=== TRY IT ===
Go through the records and report each line in which the word "agent" occurs.
***** RECORDS SHOWN *****
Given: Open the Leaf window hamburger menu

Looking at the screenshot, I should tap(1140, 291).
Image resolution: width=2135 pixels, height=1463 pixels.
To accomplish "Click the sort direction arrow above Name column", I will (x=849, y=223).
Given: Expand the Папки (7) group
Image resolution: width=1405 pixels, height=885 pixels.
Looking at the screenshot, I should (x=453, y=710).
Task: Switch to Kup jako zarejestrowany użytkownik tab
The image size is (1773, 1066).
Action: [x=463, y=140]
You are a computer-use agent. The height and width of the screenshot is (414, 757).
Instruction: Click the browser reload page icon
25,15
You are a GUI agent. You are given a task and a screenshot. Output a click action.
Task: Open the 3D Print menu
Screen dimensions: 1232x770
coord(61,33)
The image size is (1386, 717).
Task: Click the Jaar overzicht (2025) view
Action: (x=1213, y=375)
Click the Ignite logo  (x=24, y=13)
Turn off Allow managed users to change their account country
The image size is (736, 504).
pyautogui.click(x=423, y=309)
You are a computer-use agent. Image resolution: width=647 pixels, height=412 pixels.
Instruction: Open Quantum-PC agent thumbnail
*****
=== EXERCISE RESULT ===
You are a computer-use agent. The height and width of the screenshot is (414, 757).
You are a GUI agent. You are given a task and a screenshot. Output a click action.
You are a computer-use agent. Image resolution: width=647 pixels, height=412 pixels.
Instruction: Open Quantum-PC agent thumbnail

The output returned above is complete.